Data for review:
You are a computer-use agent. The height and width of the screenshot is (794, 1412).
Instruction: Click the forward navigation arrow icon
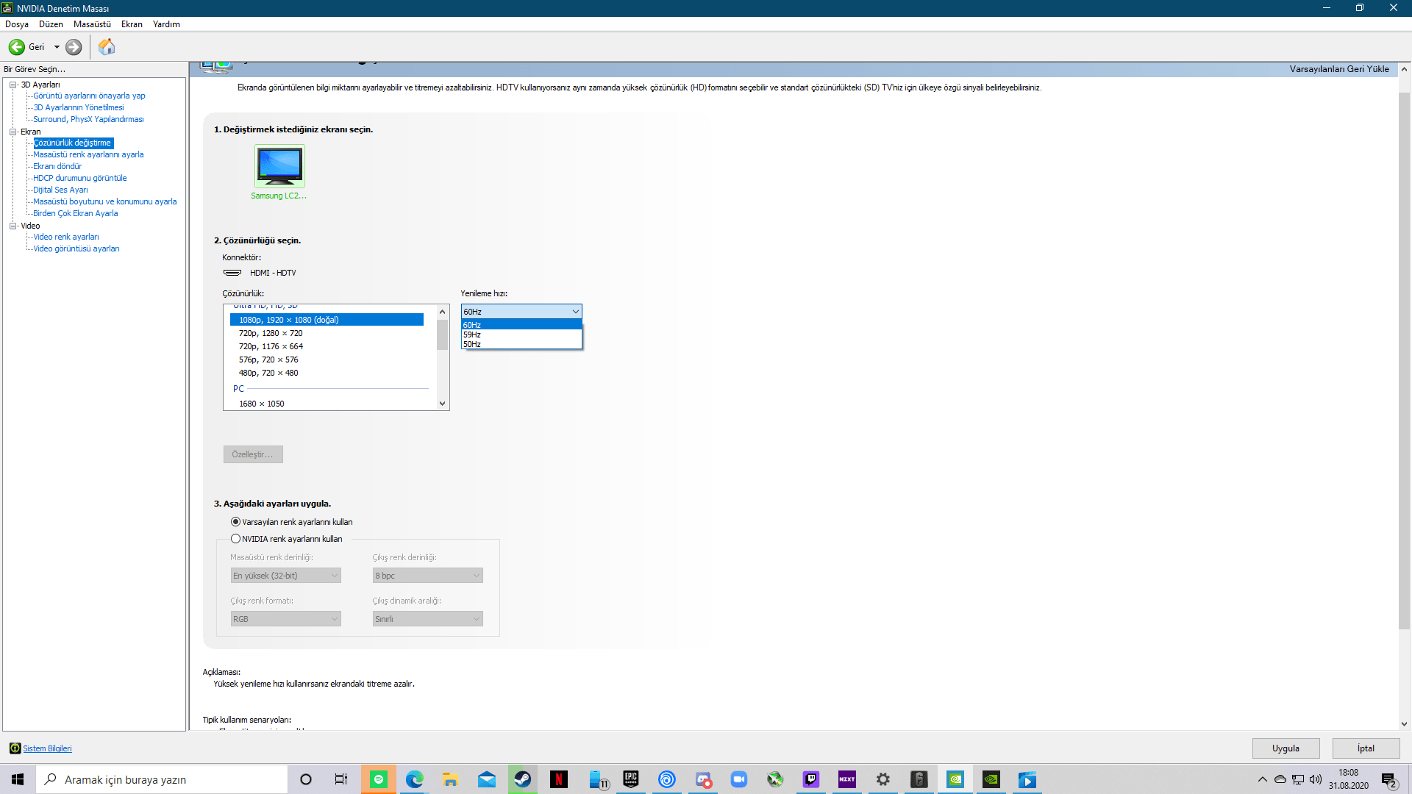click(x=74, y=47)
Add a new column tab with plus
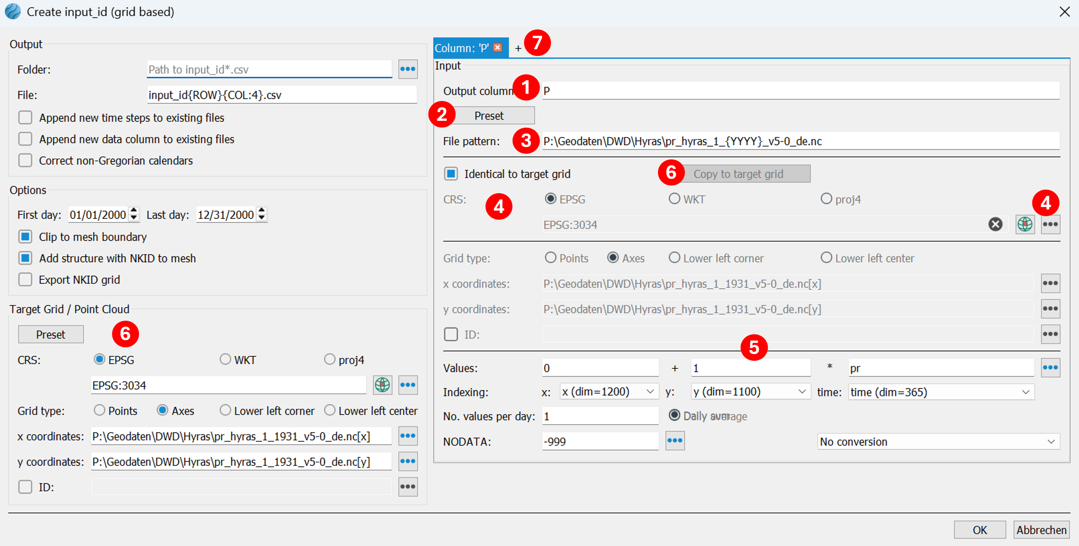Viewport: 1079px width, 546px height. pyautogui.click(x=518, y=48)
--
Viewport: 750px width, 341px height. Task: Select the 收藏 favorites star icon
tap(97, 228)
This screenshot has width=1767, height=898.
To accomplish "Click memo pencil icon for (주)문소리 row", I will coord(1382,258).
...
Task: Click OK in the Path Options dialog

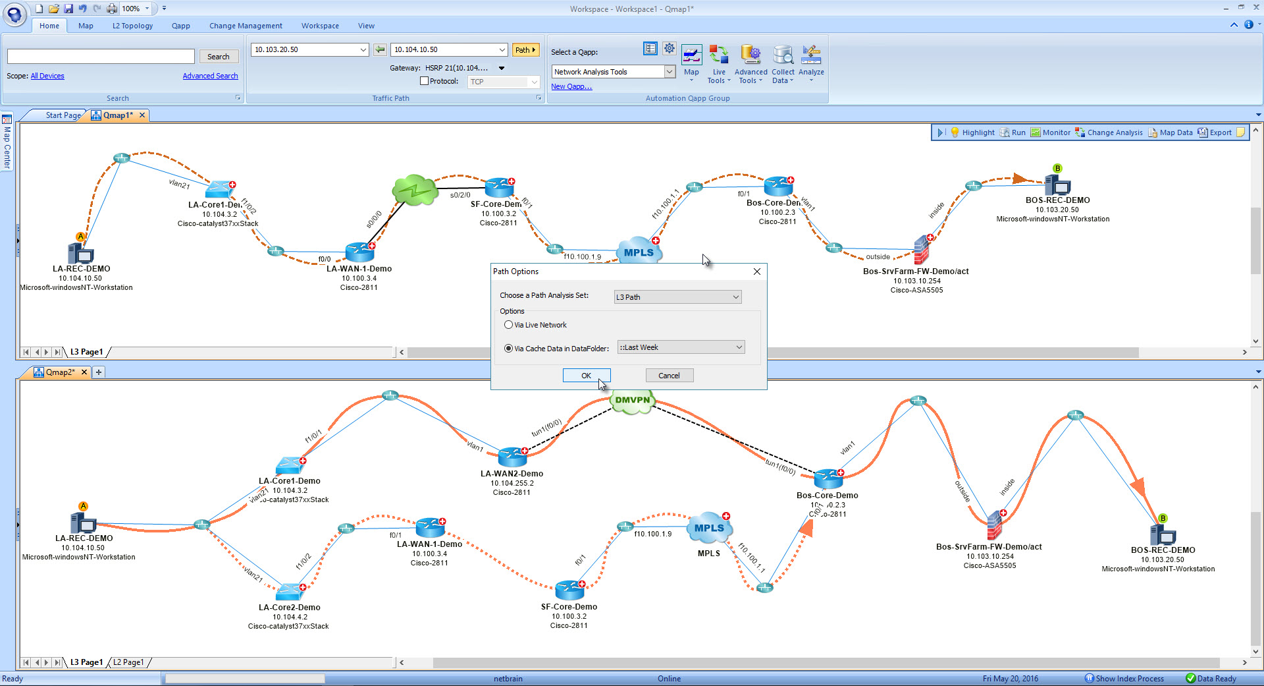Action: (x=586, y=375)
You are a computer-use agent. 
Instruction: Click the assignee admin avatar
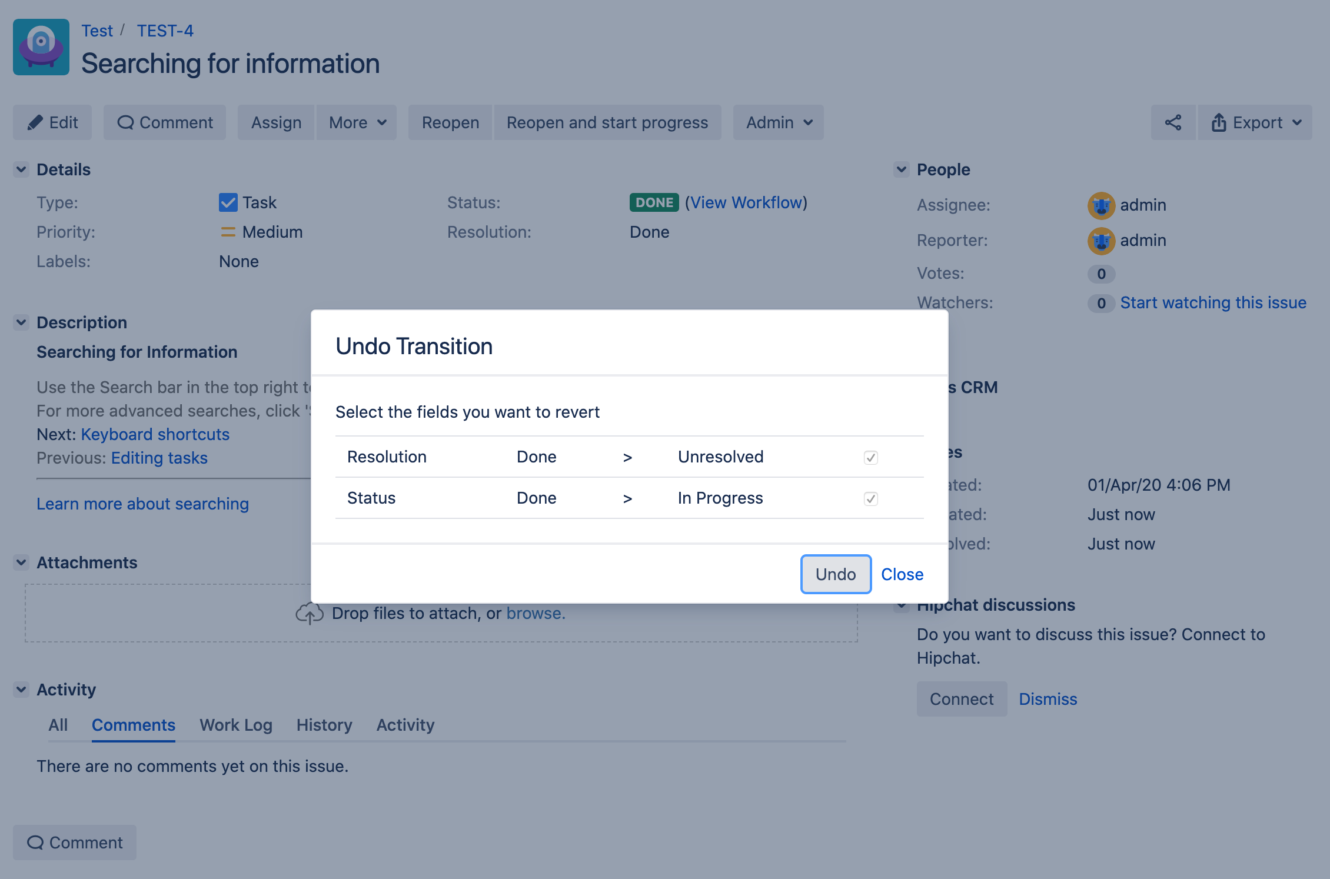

Brief:
Across the listing above, state how many lines include the word "screenshot", with nothing but the number in reply.

Answer box:
2